Implement function to detect tensor inputs to keep in high precision

gcunhase · gcunhase · commit 7c854c7a39fa · 2025-11-17T09:38:10.000-05:00
Signed-off-by: gcunhase &lt;4861122+gcunhase@users.noreply.github.com&gt;
diff --git a/modelopt/onnx/autocast/convert.py b/modelopt/onnx/autocast/convert.py
@@ -236,12 +236,11 @@ def convert_to_f16(
         keep_io_types=keep_io_types,
         low_precision_type=low_precision_type,
         custom_ops=sanitizer.custom_ops,
+        tensor_block_dict=tensor_block_dict,
     )
     high_precision_nodes = [node.name for node in model.graph.node if node.op_type in op_block_list]

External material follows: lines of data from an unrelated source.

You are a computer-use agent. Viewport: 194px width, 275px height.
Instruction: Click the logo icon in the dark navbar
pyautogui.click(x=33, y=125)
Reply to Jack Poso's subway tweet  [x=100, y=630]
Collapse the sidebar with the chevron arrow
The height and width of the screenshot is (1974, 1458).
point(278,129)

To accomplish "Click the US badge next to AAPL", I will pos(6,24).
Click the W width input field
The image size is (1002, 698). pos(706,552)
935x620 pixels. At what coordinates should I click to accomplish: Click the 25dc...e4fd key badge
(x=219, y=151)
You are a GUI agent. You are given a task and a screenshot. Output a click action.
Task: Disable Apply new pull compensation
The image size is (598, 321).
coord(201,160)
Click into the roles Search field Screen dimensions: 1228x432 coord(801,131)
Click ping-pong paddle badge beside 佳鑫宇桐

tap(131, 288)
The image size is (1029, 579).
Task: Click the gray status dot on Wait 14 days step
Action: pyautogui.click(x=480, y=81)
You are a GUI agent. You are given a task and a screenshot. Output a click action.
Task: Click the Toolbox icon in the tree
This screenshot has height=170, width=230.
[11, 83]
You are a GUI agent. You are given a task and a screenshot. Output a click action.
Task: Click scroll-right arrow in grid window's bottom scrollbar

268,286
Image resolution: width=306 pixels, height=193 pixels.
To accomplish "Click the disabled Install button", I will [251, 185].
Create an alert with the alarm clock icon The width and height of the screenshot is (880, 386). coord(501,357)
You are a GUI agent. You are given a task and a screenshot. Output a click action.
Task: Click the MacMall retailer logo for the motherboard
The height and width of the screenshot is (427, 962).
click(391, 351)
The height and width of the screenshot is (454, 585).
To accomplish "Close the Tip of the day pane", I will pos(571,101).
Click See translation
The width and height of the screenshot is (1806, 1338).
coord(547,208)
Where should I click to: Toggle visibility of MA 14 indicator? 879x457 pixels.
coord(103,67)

     low_precision_nodes = [
         node.name for node in model.graph.node if node.op_type not in op_block_list
     ]
-    model_mod = precision_converter.convert(
-        high_precision_nodes, low_precision_nodes, tensor_block_dict
-    )
+    model_mod = precision_converter.convert(high_precision_nodes, low_precision_nodes)
     return model_mod
diff --git a/modelopt/onnx/autocast/precisionconverter.py b/modelopt/onnx/autocast/precisionconverter.py
@@ -99,6 +99,7 @@ def __init__(
         min_opset: int = 13,
         max_ir_version: int | None = None,
         trt_plugins: list[str] | None = [],
+        tensor_block_dict: dict[str, dict[str, list[int]]] = {},
     ) -> None:
         """Initialize PrecisionConverter.
 
@@ -112,6 +113,10 @@ def __init__(
             init_conversion_max_bytes: Maximum size in bytes for initializer conversion. Larger initializers will be
                                        cast at runtime.
             custom_ops: List of custom ops.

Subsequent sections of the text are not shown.